-- start STORED ROWS --

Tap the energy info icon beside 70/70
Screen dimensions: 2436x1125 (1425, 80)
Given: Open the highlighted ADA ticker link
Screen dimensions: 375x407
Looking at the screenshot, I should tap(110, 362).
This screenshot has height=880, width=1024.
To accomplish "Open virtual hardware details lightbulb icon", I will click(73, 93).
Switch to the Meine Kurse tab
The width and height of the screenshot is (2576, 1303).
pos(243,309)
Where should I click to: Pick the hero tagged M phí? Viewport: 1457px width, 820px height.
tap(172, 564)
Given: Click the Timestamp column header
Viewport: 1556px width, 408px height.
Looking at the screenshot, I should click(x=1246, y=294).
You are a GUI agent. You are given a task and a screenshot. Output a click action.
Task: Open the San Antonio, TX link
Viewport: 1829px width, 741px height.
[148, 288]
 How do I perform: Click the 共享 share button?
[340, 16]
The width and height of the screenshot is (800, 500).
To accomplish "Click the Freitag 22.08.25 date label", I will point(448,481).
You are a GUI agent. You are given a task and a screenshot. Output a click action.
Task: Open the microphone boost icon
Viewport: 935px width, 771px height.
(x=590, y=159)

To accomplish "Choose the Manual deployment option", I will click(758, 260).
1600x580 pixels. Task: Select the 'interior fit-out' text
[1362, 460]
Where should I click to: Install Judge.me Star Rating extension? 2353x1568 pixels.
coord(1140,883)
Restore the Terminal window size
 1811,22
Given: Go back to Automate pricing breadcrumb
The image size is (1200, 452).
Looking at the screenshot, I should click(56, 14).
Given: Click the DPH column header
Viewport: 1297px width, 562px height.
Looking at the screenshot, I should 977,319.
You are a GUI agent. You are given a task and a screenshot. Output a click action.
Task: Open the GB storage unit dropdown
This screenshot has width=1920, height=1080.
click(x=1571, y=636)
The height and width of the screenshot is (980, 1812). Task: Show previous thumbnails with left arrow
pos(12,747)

-- end STORED ROWS --

> _CHALLENGE_: Can you convert all the records above into a numbered list with one line per entry and no blank lines?

> _ANSWER TO THIS EXERCISE_:
1. Tap the energy info icon beside 70/70
2. Screen dimensions: 2436x1125 (1425, 80)
3. Given: Open the highlighted ADA ticker link
4. Screen dimensions: 375x407
5. Looking at the screenshot, I should tap(110, 362).
6. This screenshot has height=880, width=1024.
7. To accomplish "Open virtual hardware details lightbulb icon", I will click(73, 93).
8. Switch to the Meine Kurse tab
9. The width and height of the screenshot is (2576, 1303).
10. pos(243,309)
11. Where should I click to: Pick the hero tagged M phí? Viewport: 1457px width, 820px height.
12. tap(172, 564)
13. Given: Click the Timestamp column header
14. Viewport: 1556px width, 408px height.
15. Looking at the screenshot, I should click(x=1246, y=294).
16. You are a GUI agent. You are given a task and a screenshot. Output a click action.
17. Task: Open the San Antonio, TX link
18. Viewport: 1829px width, 741px height.
19. [148, 288]
20.  How do I perform: Click the 共享 share button?
21. [340, 16]
22. The width and height of the screenshot is (800, 500).
23. To accomplish "Click the Freitag 22.08.25 date label", I will point(448,481).
24. You are a GUI agent. You are given a task and a screenshot. Output a click action.
25. Task: Open the microphone boost icon
26. Viewport: 935px width, 771px height.
27. (x=590, y=159)
28. To accomplish "Choose the Manual deployment option", I will click(758, 260).
29. 1600x580 pixels. Task: Select the 'interior fit-out' text
30. [1362, 460]
31. Where should I click to: Install Judge.me Star Rating extension? 2353x1568 pixels.
32. coord(1140,883)
33. Restore the Terminal window size
34.  1811,22
35. Given: Go back to Automate pricing breadcrumb
36. The image size is (1200, 452).
37. Looking at the screenshot, I should click(56, 14).
38. Given: Click the DPH column header
39. Viewport: 1297px width, 562px height.
40. Looking at the screenshot, I should 977,319.
41. You are a GUI agent. You are given a task and a screenshot. Output a click action.
42. Task: Open the GB storage unit dropdown
43. This screenshot has width=1920, height=1080.
44. click(x=1571, y=636)
45. The height and width of the screenshot is (980, 1812). Task: Show previous thumbnails with left arrow
46. pos(12,747)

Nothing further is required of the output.